Alphasite

The programmers site

Estadísticas web

Estadisticas web

Publicidad

Languages

Google AdSense

Poll

Who's online

There are currently 0 users and 7 guests online.

Introduction to multithreaded programming

Before we start

In this article there isn't a single line of code and it's not aimed at teaching the intricacies of multithreaded programming in any given programming language but to give a short introduction, focusing primarily on how and especially why and when multithreaded programming would be useful.

So, what is multithreaded programming?

Nowadays all operating systems (except maybe the educational ones) are multitasking operating systems. This means they can run multiple tasks or processes at the same time. This has not always been so, the ms-dos was a monotasking system which means that only one task could run on the system simultaneously.

Before rushing to explain multithreaded programming is desirable to review certain features common to operating systems.

Multitasking and multiprocessing. The Scheduler.

When we talk about multitasking operating systems we say they can run multiple tasks simultaneously in parallel. This is not entirely true, just multiprocessor systems (with more than one processor) can make real multitasking, in a system with one processor we talk about the illusion of multitasking.

In both cases a mechanism of the operating system called scheduler intervenes. The sheduler function is to administer the different tasks that are in execution and to decide when each task executes and - if it is applicable - the processor in which it will be executed. When a task is in execution it has the whole processor power available for itself, it doesn't share it with any other one. The same thing happens with memory space, the task that is executing has the whole available memory of the system.

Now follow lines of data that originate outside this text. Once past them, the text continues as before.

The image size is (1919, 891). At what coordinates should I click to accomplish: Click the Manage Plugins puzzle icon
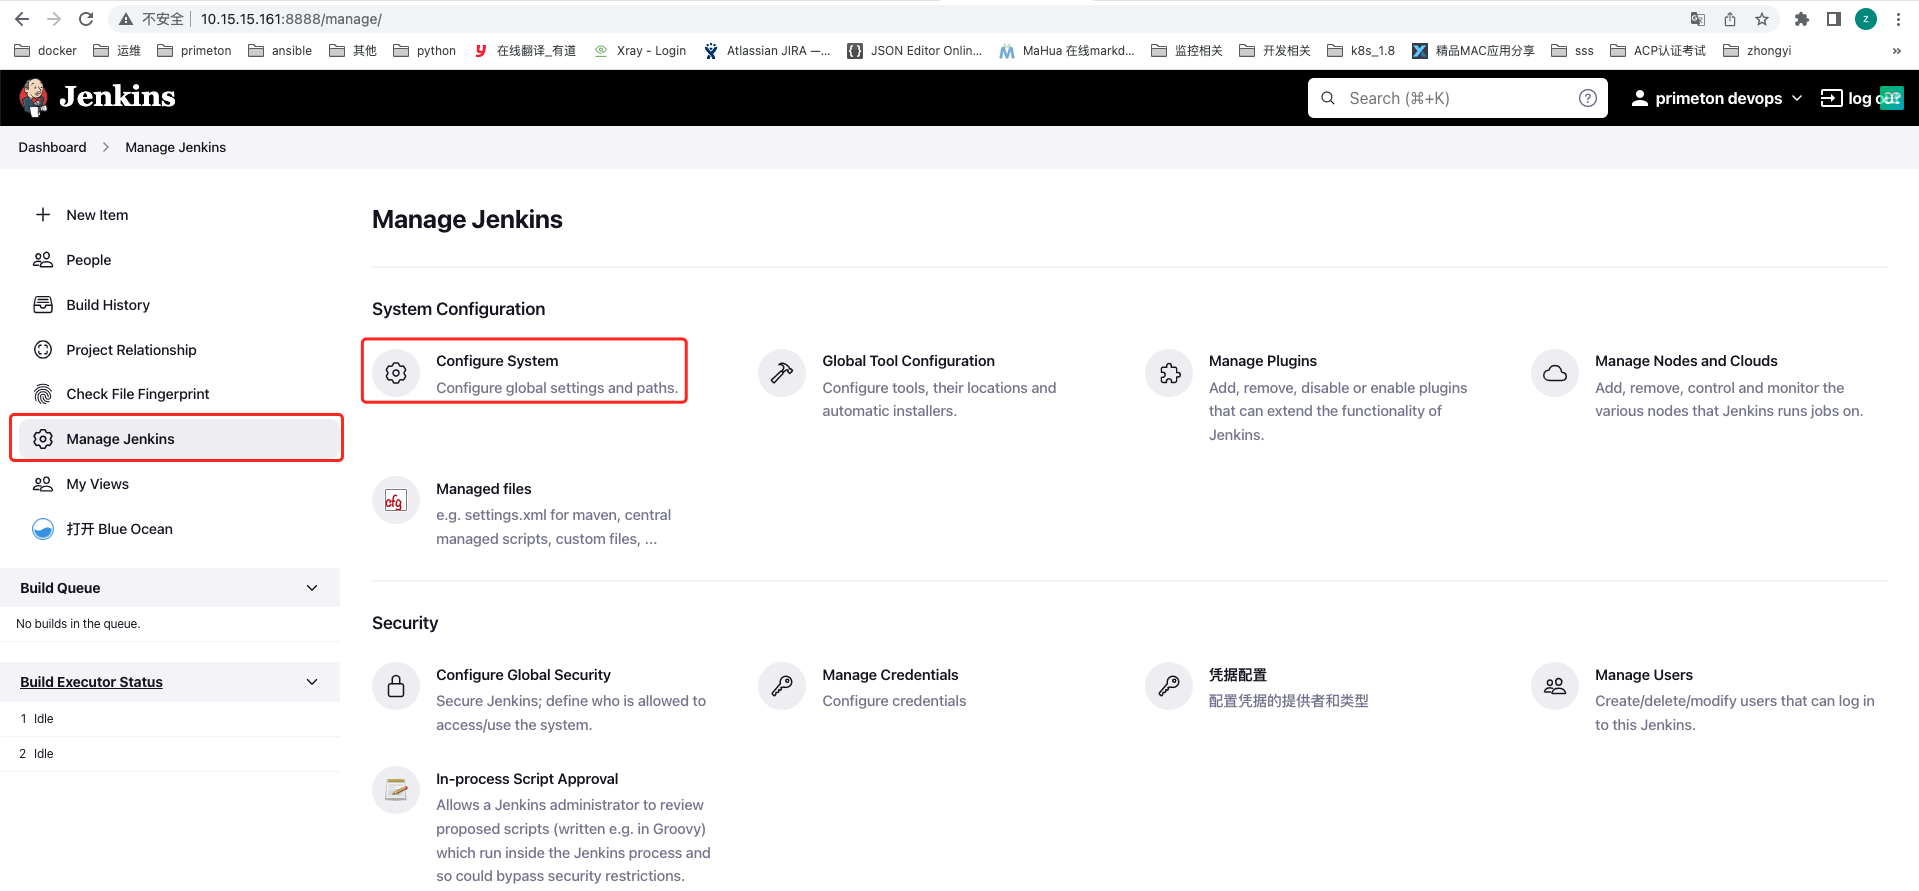pos(1169,374)
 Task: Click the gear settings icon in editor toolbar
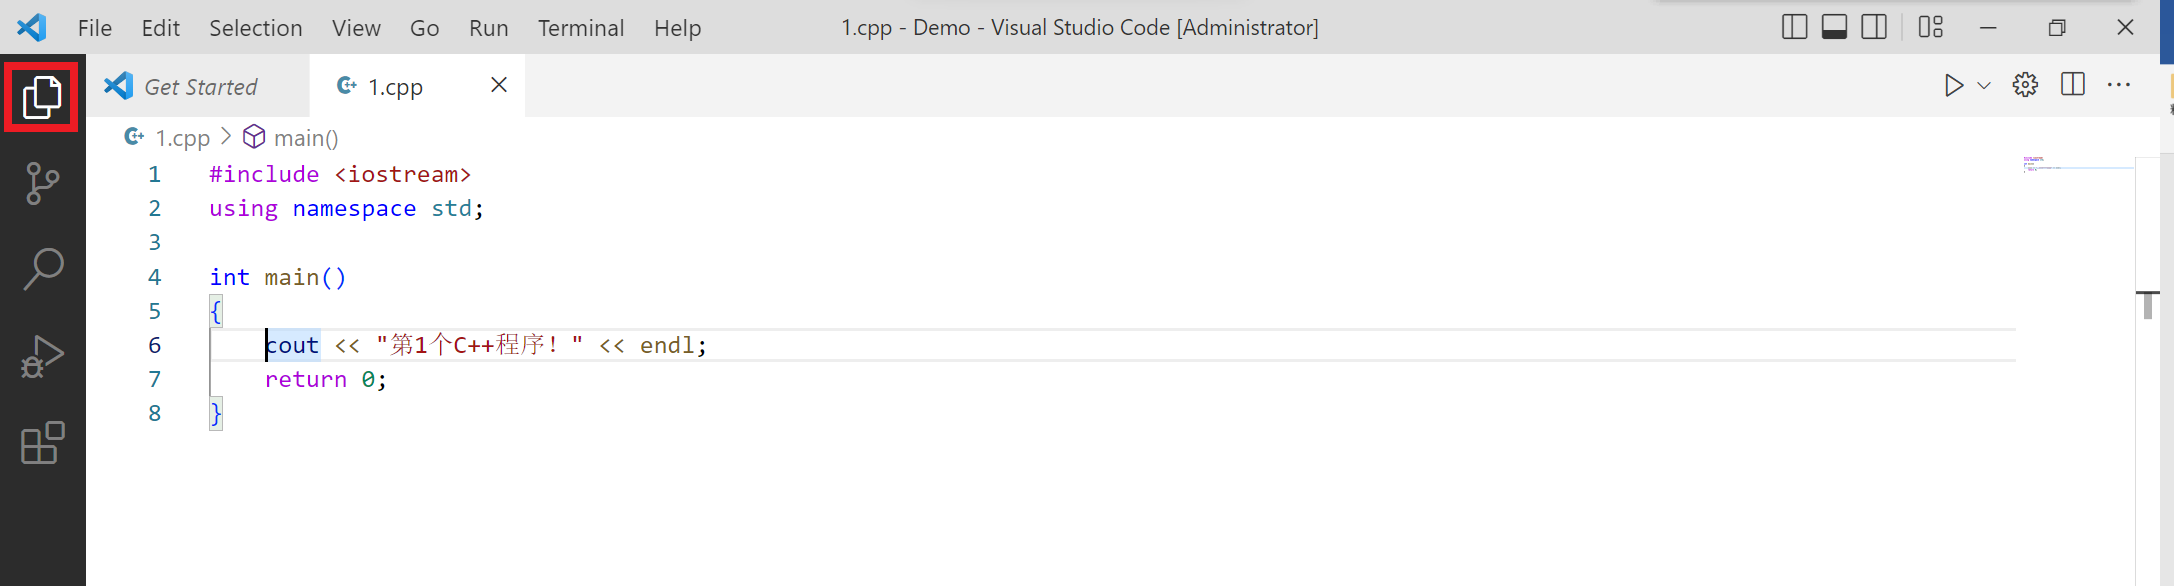pyautogui.click(x=2025, y=86)
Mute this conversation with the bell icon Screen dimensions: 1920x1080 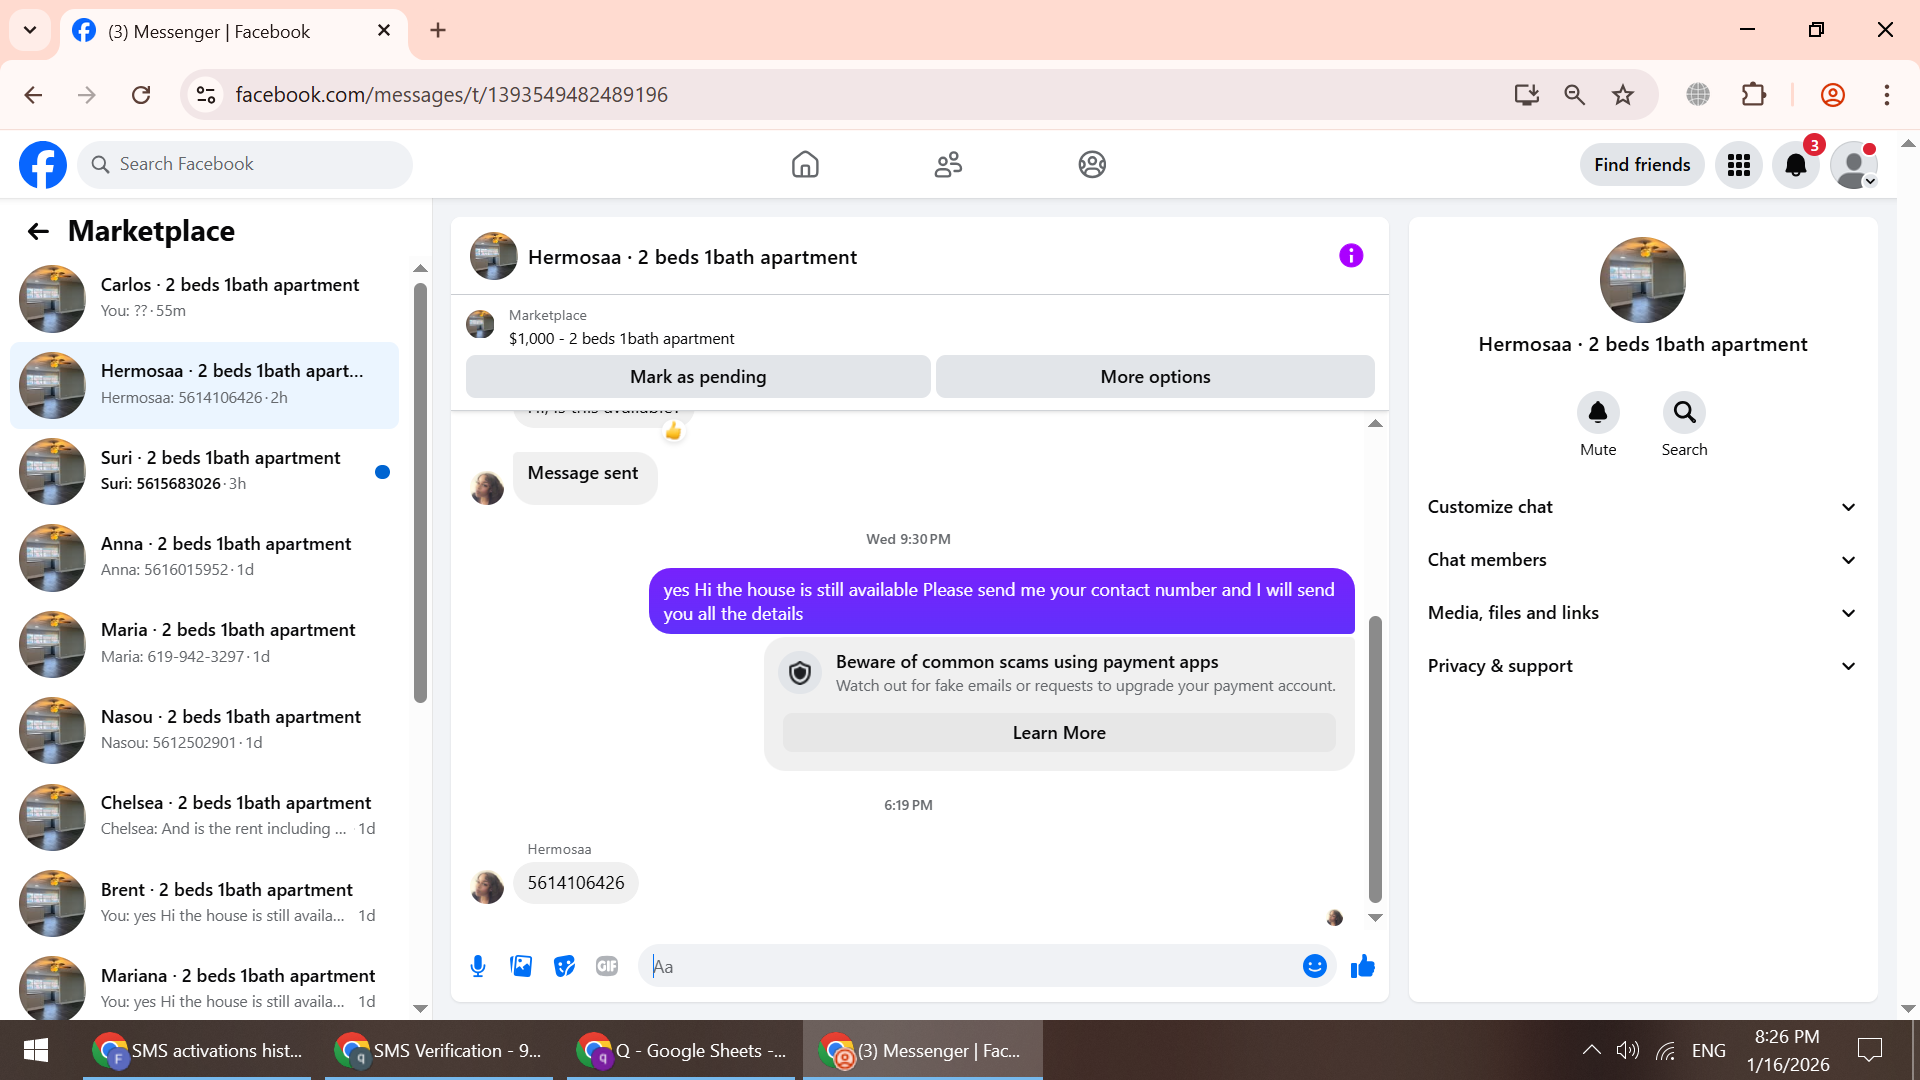1597,413
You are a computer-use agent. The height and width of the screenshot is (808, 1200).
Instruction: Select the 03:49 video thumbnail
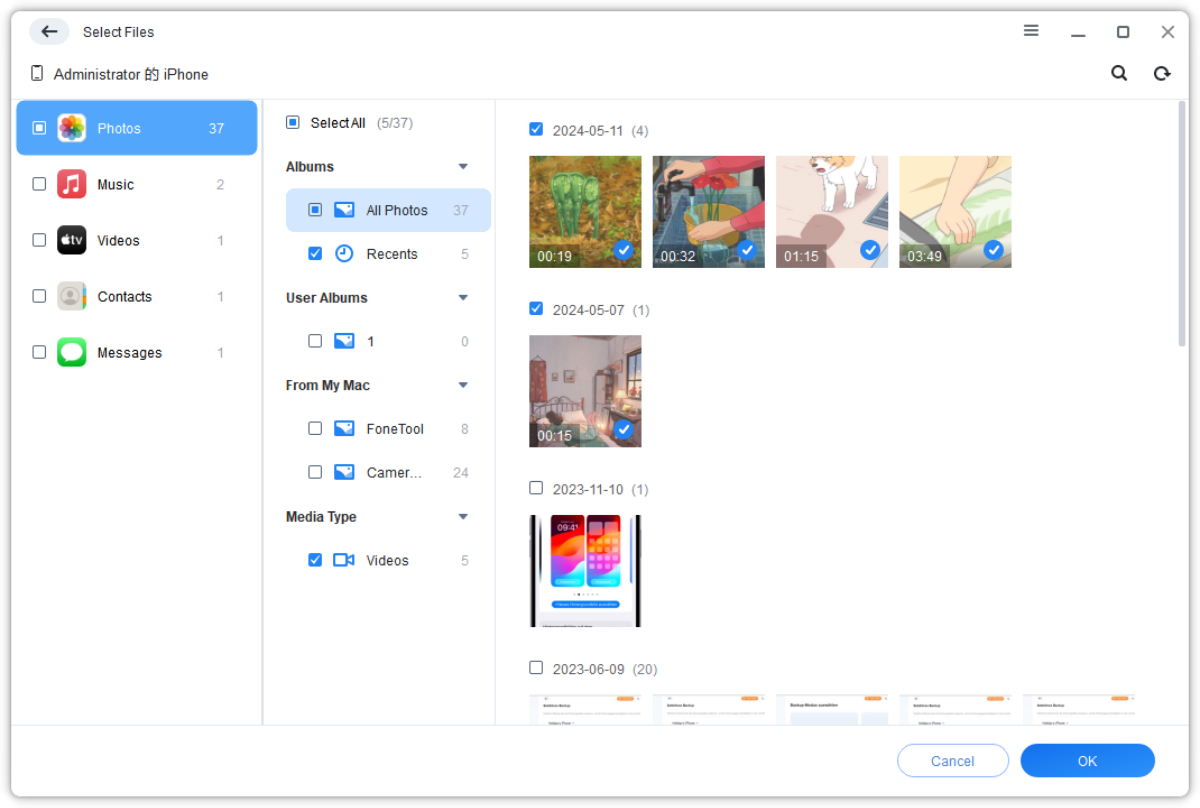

So, in order for real multitasking or at least the sensation of it to take place, the tasks have to share the processor, that is to say, the task that is currently executing, will have to get out and leave the processor to another task which will take its place, this - for wich the sheduler is also in charge - is called context switch and, among other things, implies a certain overload of resources (it is necessary to keep certain relative data to the process that comes out and to load other relative to the process that comes in).

Process memory space.

The process memory state is related with the concept of multitasking. Each process in a given instant has its own memory space, that is, the data of the process (variables, the stack, the code and the heap) are in a logical space separated from the rest so that, for the other processes all that data doesn't exist (in fact the rest of the processes are not "aware" that there are more processes, if they wanted to know about the rest of the processes running they should always look it up by means of a call to the operating system API).

Threads inside processes.

When we speak of multithreaded programming we are refering to the situation in wich, inside our own application, there are diverse tasks, that is, our application distributes the work among different tasks some way.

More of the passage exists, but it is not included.